(Rows from a pointing dataset)
# # #

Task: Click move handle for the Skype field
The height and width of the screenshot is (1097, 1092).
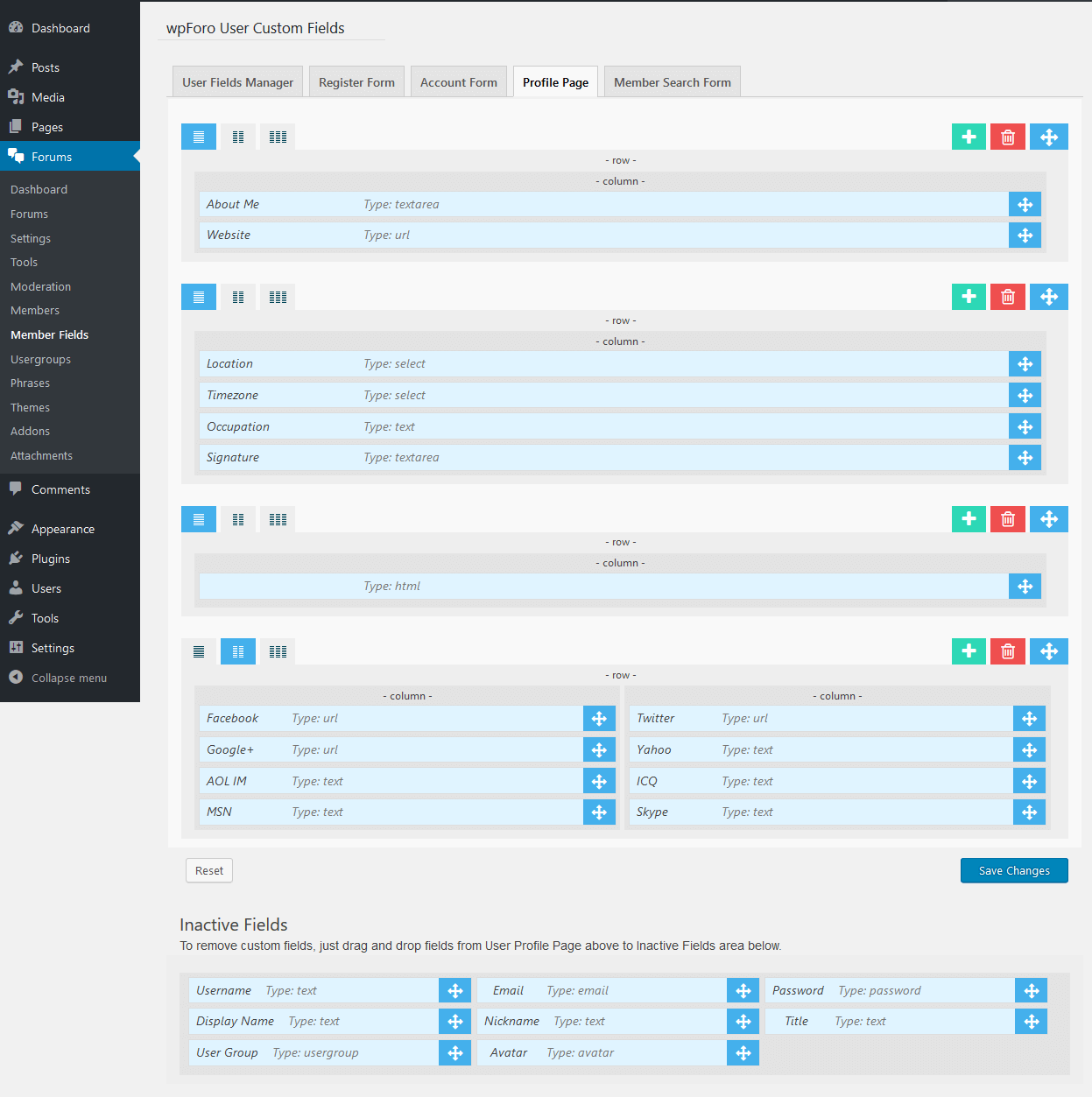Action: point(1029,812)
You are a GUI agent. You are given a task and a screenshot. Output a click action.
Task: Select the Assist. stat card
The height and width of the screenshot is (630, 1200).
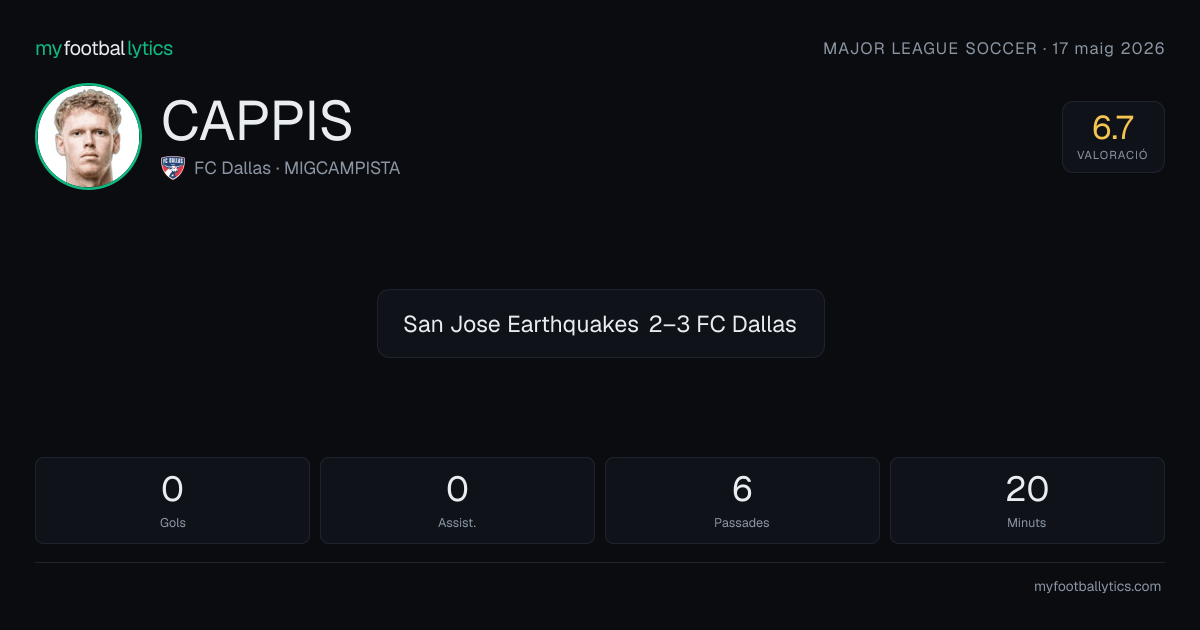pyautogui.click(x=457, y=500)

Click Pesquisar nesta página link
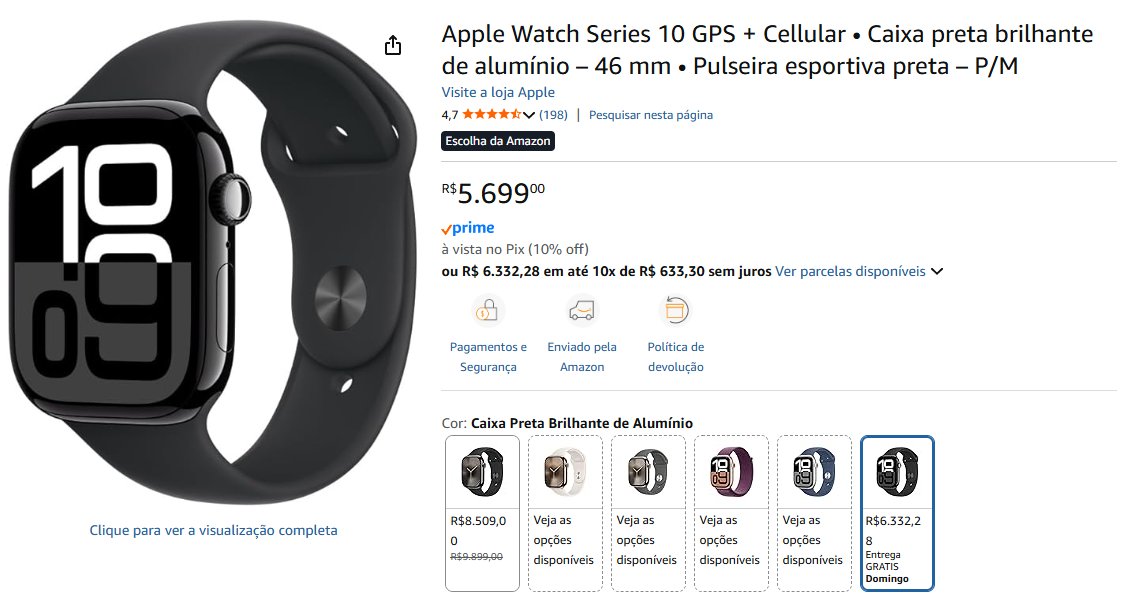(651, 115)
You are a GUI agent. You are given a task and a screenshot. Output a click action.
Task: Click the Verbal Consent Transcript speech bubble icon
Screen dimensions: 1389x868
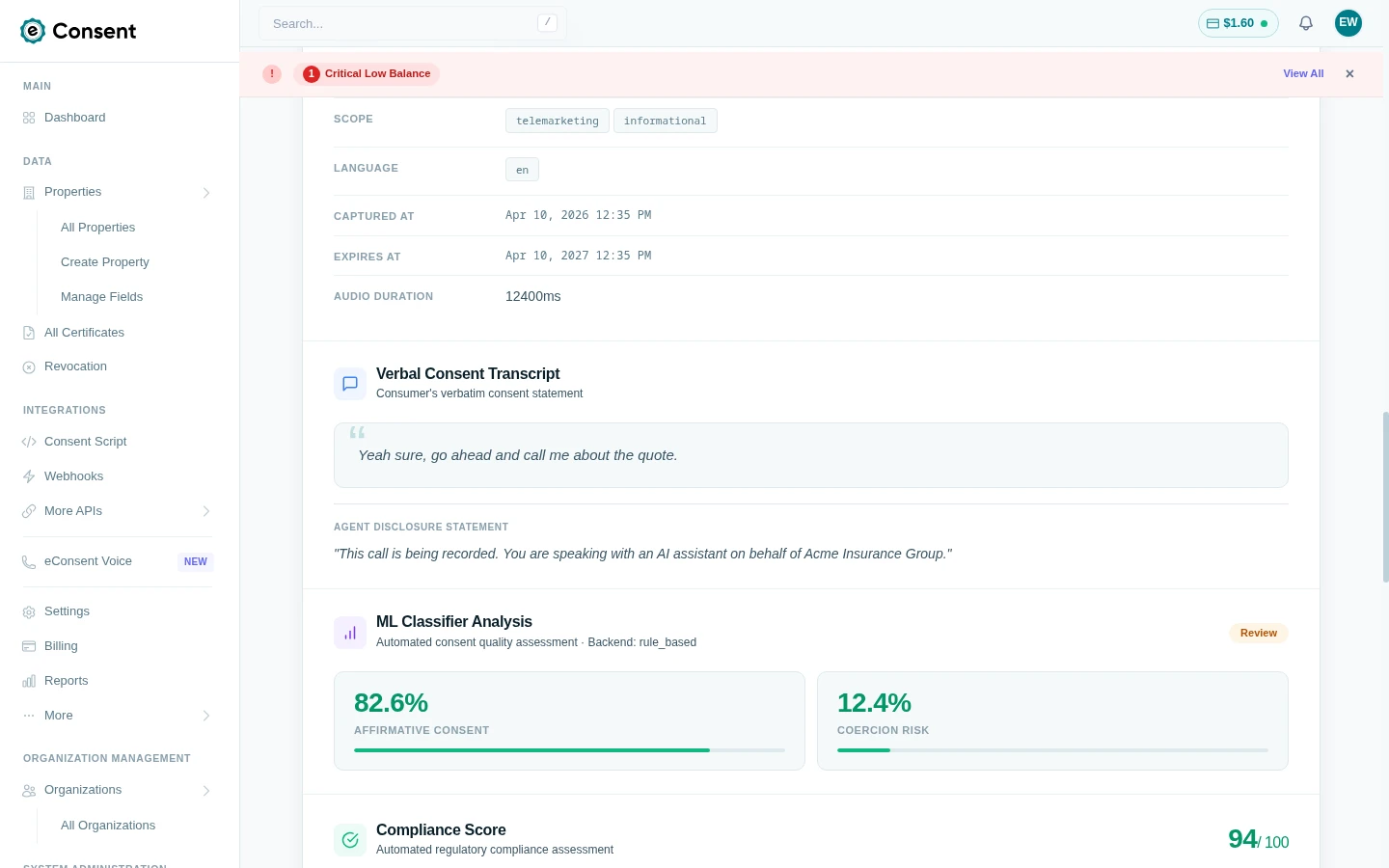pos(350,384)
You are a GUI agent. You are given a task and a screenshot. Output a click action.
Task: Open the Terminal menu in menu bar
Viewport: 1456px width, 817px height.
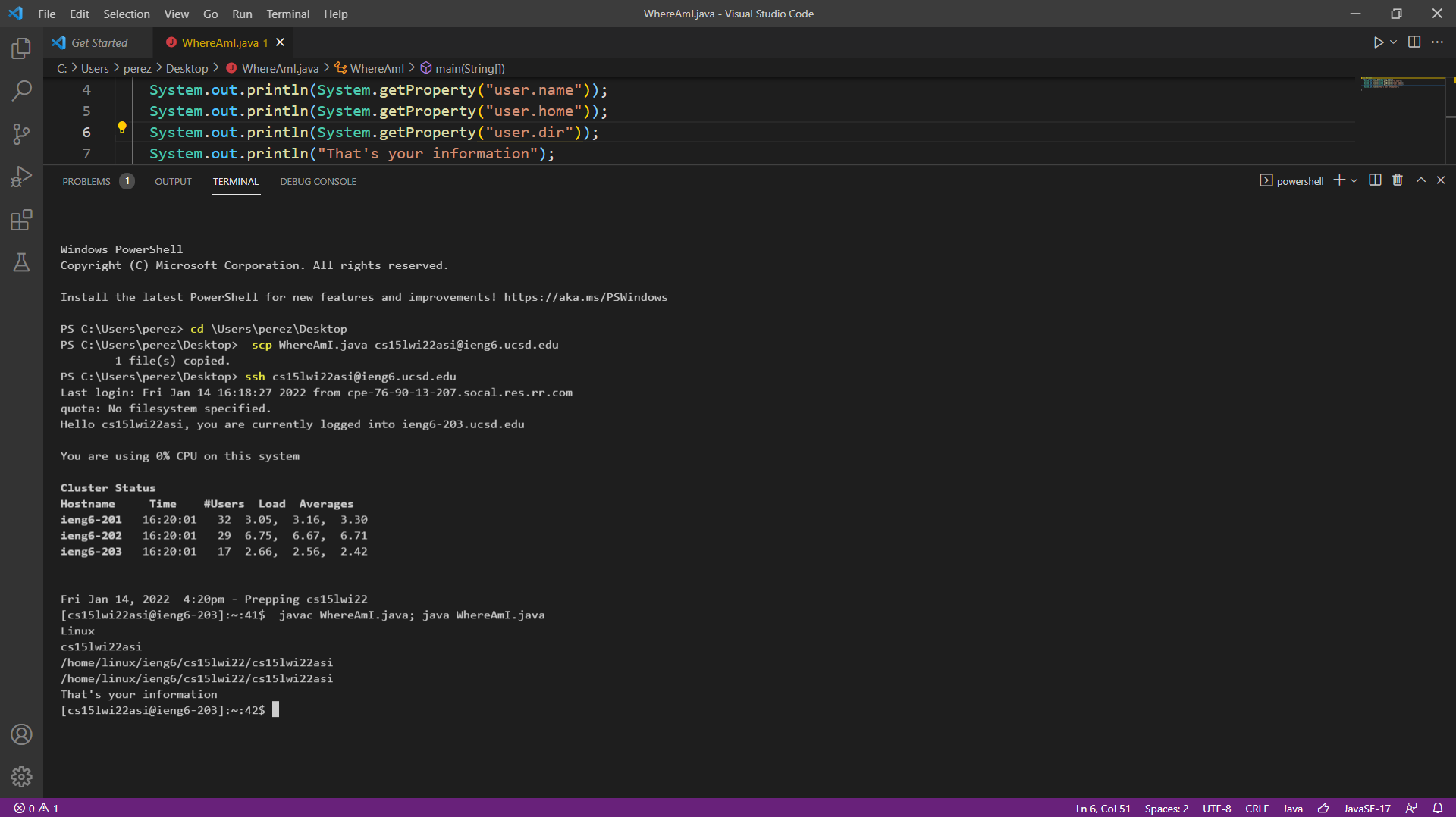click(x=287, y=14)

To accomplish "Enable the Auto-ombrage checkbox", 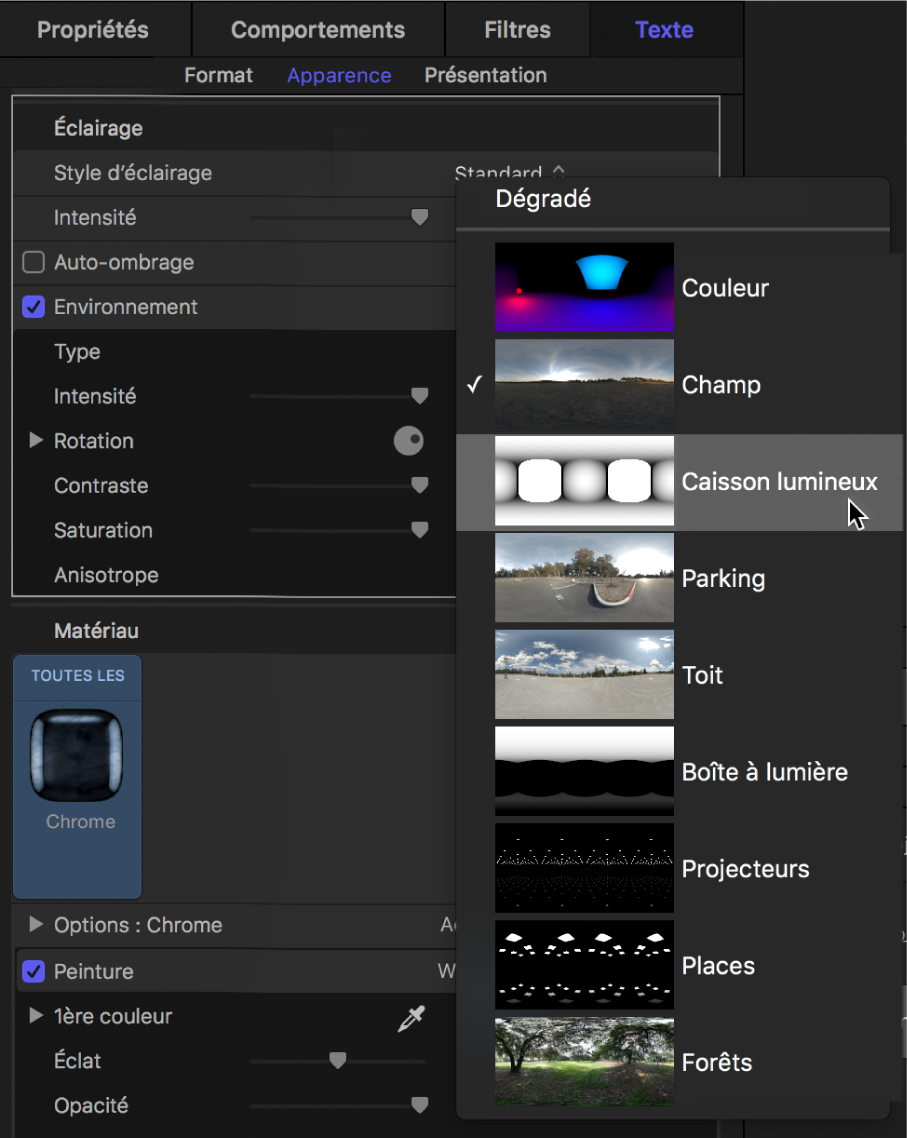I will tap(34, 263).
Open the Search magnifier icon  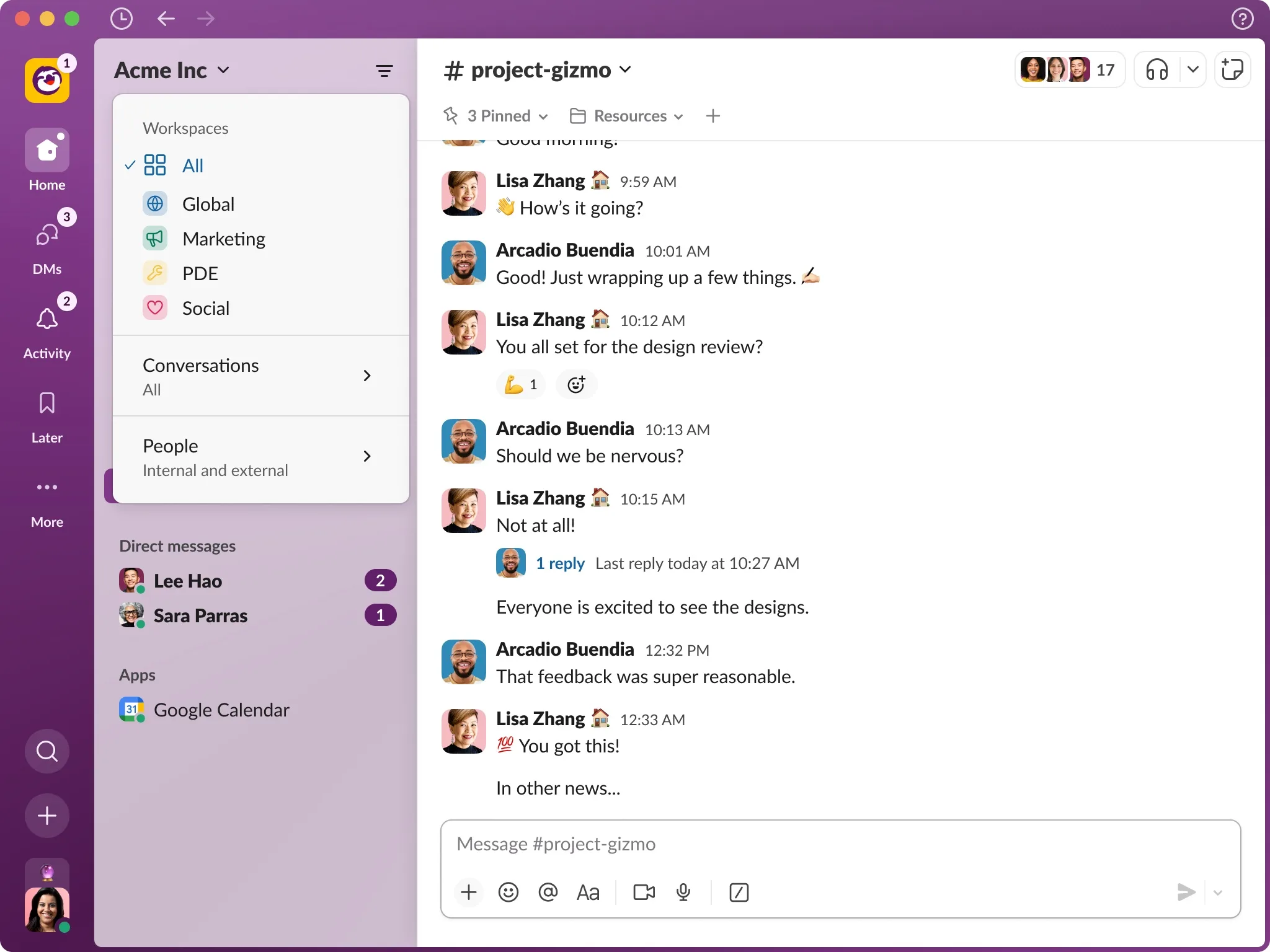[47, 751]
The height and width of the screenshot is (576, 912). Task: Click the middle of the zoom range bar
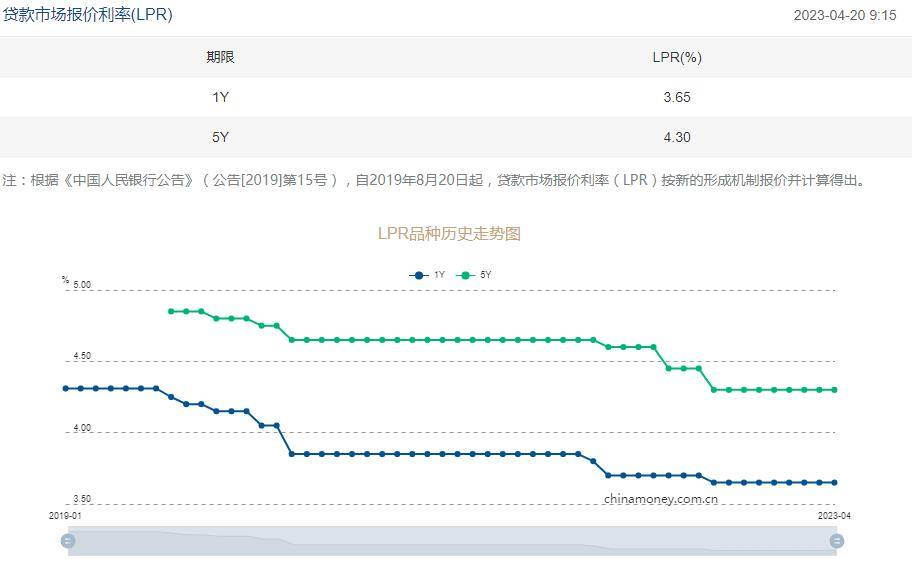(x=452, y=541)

# # #

### Job
Select every line in the rows above that contains the word "height" and copy each one out.

### Finished answer
The height and width of the screenshot is (1097, 1092).
The height and width of the screenshot is (630, 1200).
Viewport: 1456px width, 817px height.
The height and width of the screenshot is (576, 912). Task: Click the middle of the zoom range bar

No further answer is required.